Assignment: Write out, exactly and in full, the line where "Open the Bristol City team link" appears together with all lines that follow it in the entries below. Do not include pictures.

Available data:
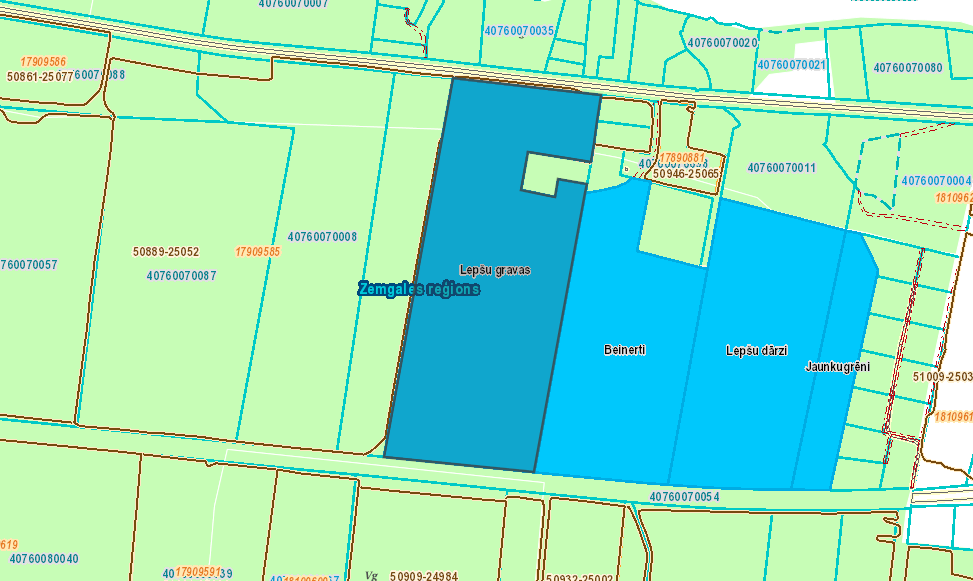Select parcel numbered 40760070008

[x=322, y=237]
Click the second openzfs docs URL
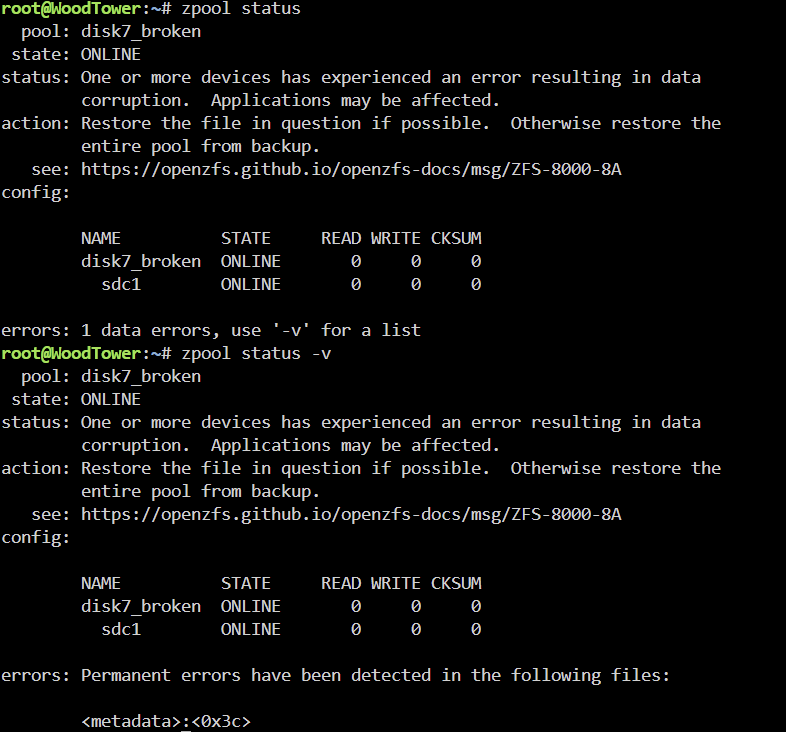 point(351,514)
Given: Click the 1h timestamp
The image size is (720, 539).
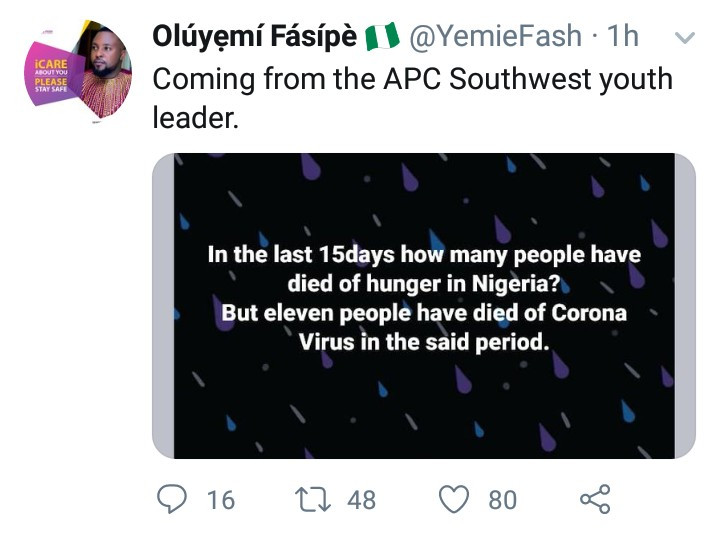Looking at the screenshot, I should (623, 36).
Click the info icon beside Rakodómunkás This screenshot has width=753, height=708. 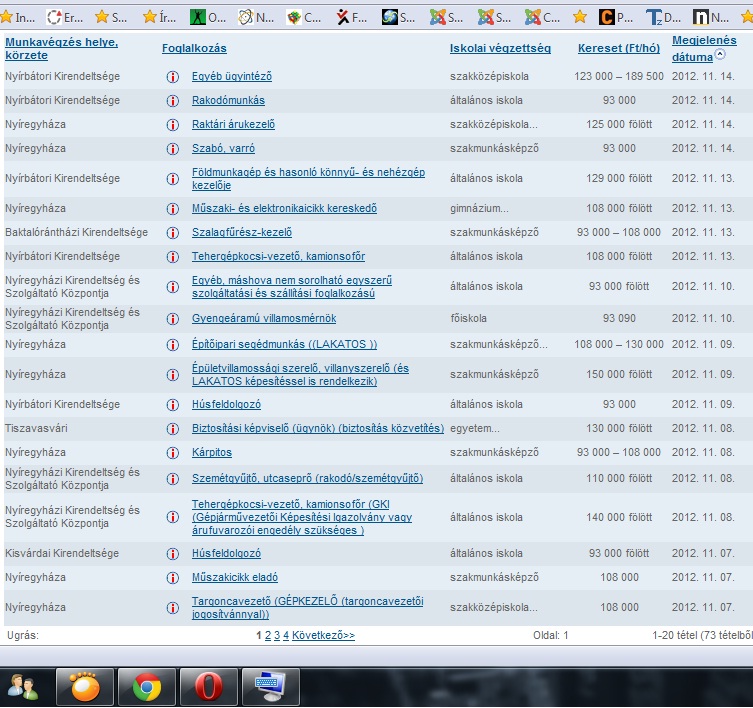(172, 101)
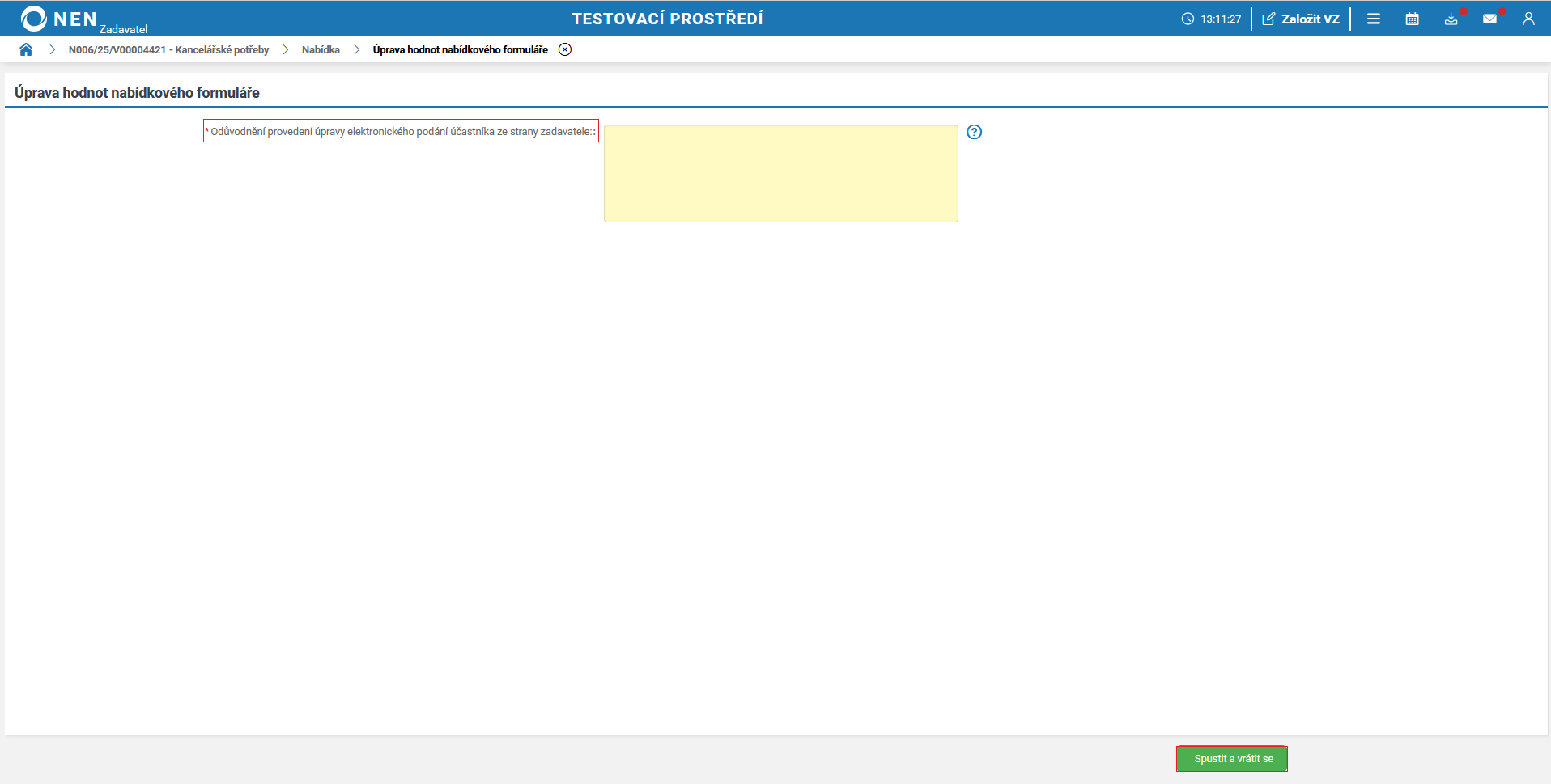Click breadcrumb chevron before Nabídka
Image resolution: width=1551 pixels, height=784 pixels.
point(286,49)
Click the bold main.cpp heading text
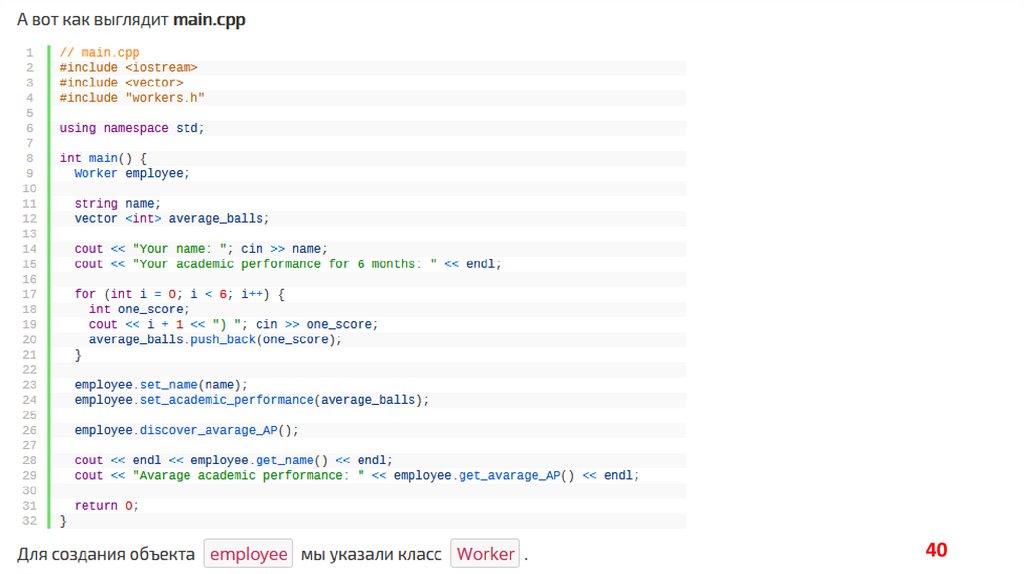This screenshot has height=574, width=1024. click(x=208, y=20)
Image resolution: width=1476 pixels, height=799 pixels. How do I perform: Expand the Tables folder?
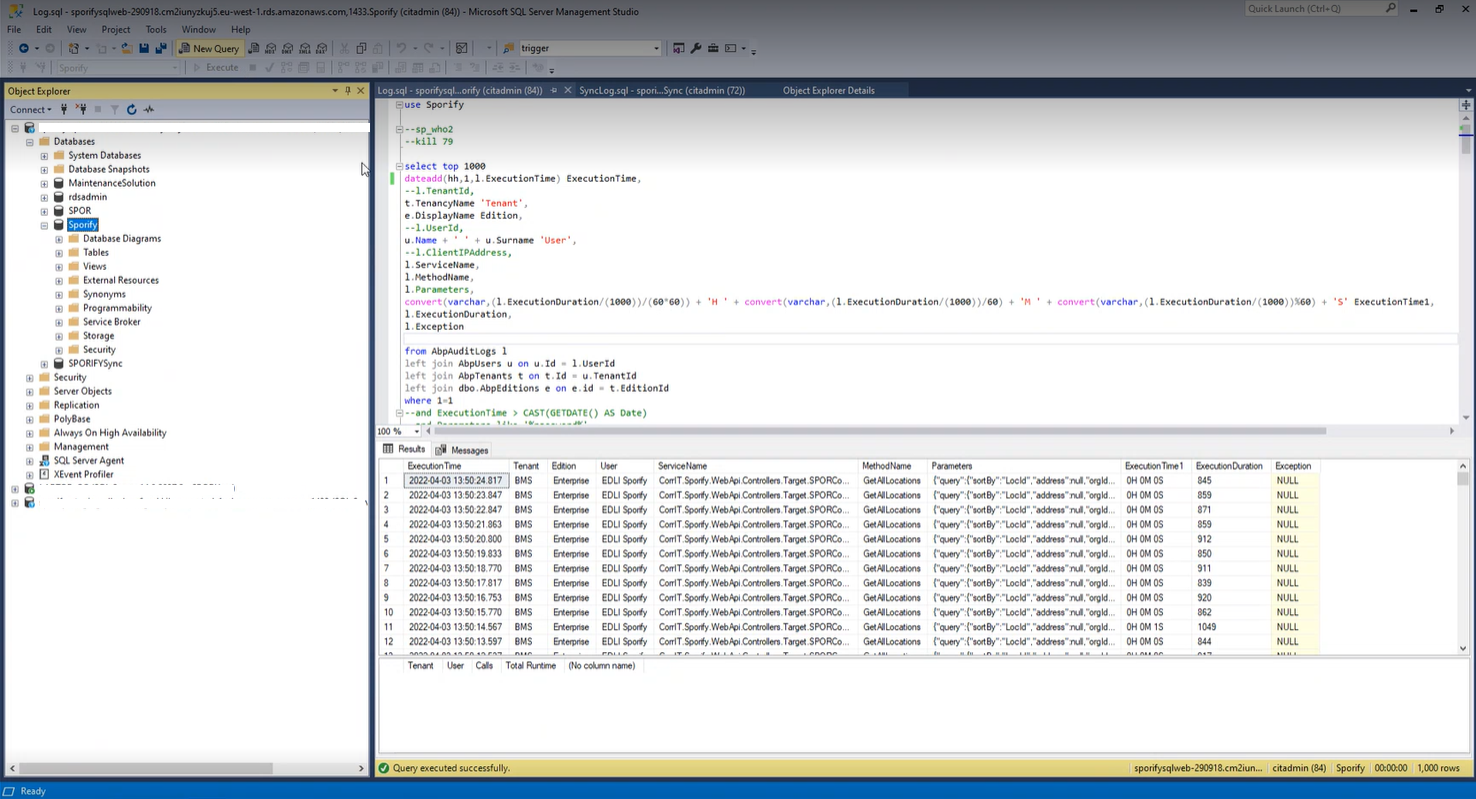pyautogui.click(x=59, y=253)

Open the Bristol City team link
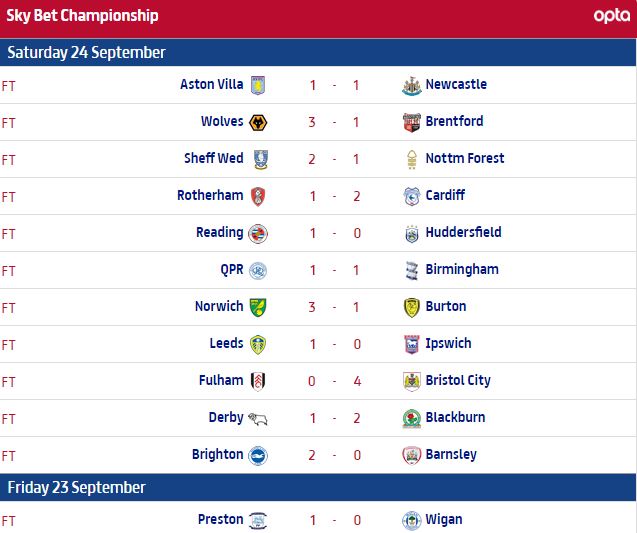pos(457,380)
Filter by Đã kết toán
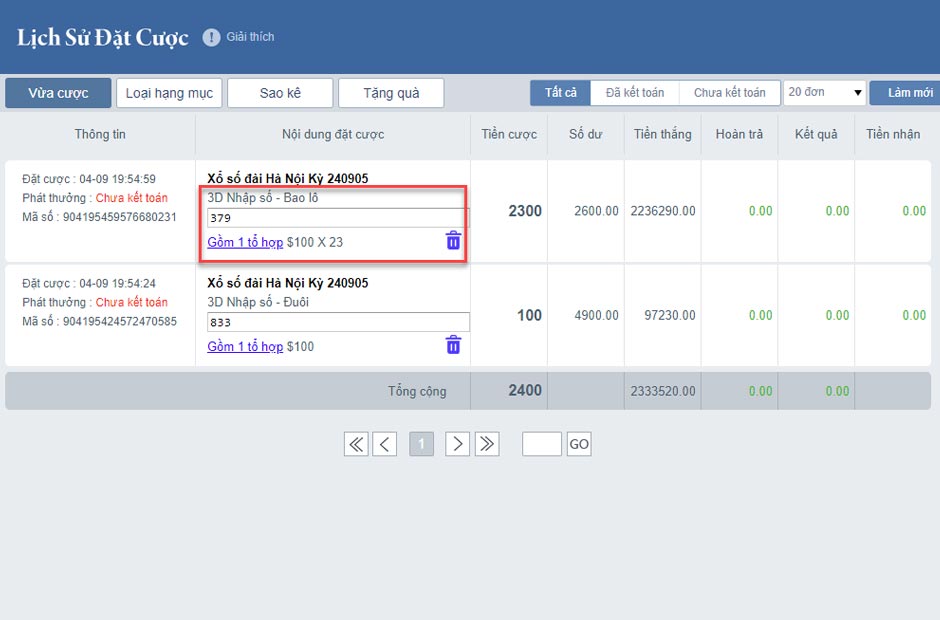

Task answer:
Open the Bristol City team link
pos(457,380)
Filter by Đã kết toán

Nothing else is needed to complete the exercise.